2015 CONCACAF Gold Cup qualification (CFU–UNCAF play-off)
- Event: 2015 CONCACAF Gold Cup qualification
| French Guiana | Honduras |
| French Guiana | Honduras |
| 3 | 4 |
- on aggregate

First leg
| French Guiana | Honduras |
| 3 | 1 |
- Date: 25 March 2015
- Venue: Stade Municipal Dr. Edmard Lama, Remire-Montjoly
- Referee: César Ramos (Mexico)

Second leg
| Honduras | French Guiana |
| 3 | 0 |
- Date: 29 March 2015
- Venue: Estadio Olímpico Metropolitano, San Pedro Sula
- Referee: Mark Geiger (United States)

= 2015 CONCACAF Gold Cup qualification (CFU–UNCAF play-off) =

The 2015 CONCACAF Gold Cup qualification (CFU–UNCAF play-off) was a home-and-away two-legged qualification play-off that took place on the 25th and 29th of March 2015 to determine the final team that qualified for the 2015 CONCACAF Gold Cup. In March 2014, CONCACAF Vice-president Horace Burrell announced that the fifth-placed teams from the 2014 Caribbean Cup and 2014 Copa Centroamericana would meet in the play-off.

==Overview==
The Caribbean Football Union (CFU) representative, French Guiana, met the Central American Football Union (UNCAF) representative, Honduras, in the play-off.

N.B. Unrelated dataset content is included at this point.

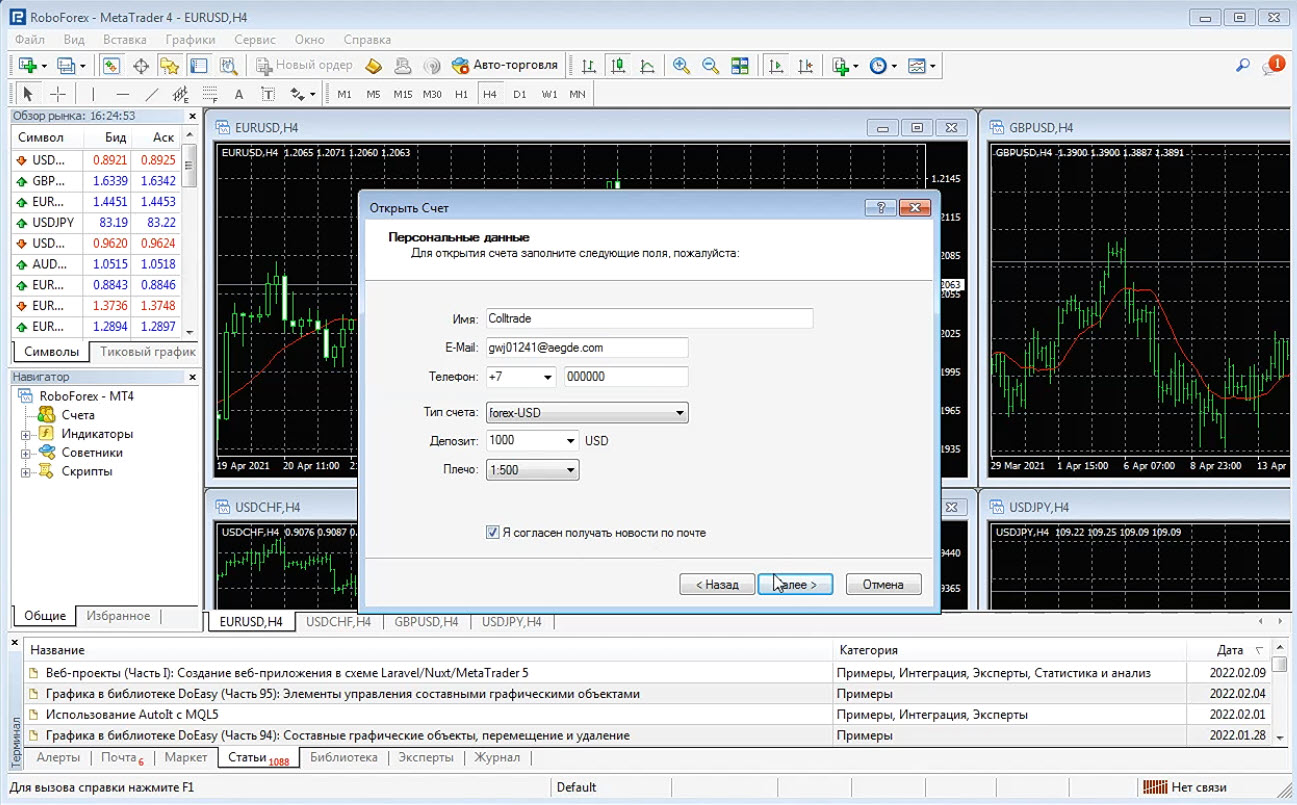The width and height of the screenshot is (1297, 805).
Task: Click the Market Watch vertical scrollbar
Action: (190, 240)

The CONCACAF-published Free Kick magazine confirmed that there would be two legs to the competition.

The games took place on 25 and 29 March 2015 during the only international window on the FIFA International Match Calendar that occurred after the completion of the 2014 Caribbean Cup and before the 2015 CONCACAF Gold Cup is scheduled to begin. The games were originally scheduled to take place in January 2015.

==Qualified teams==

| Zone | Placement | Team |
|---|---|---|
| CFU | 2014 Caribbean Cup fifth place | French Guiana |
| UNCAF | 2014 Copa Centroamericana fifth place | Honduras |

==Summary==

| Team 1 | Agg.Tooltip Aggregate score | Team 2 | 1st leg | 2nd leg |
|---|---|---|---|---|
| French Guiana | 3–4 | Honduras | 3–1 | 0–3 |

==Matches==

GYF 3-1 HON
  GYF: Torvic 26', Privat 27', 62'
  HON: Bengtson 18'

HON 3-0 GYF
  HON: Najar 30', 32', Lozano 45'

Honduras won 4–3 on aggregate and qualified for the 2015 CONCACAF Gold Cup.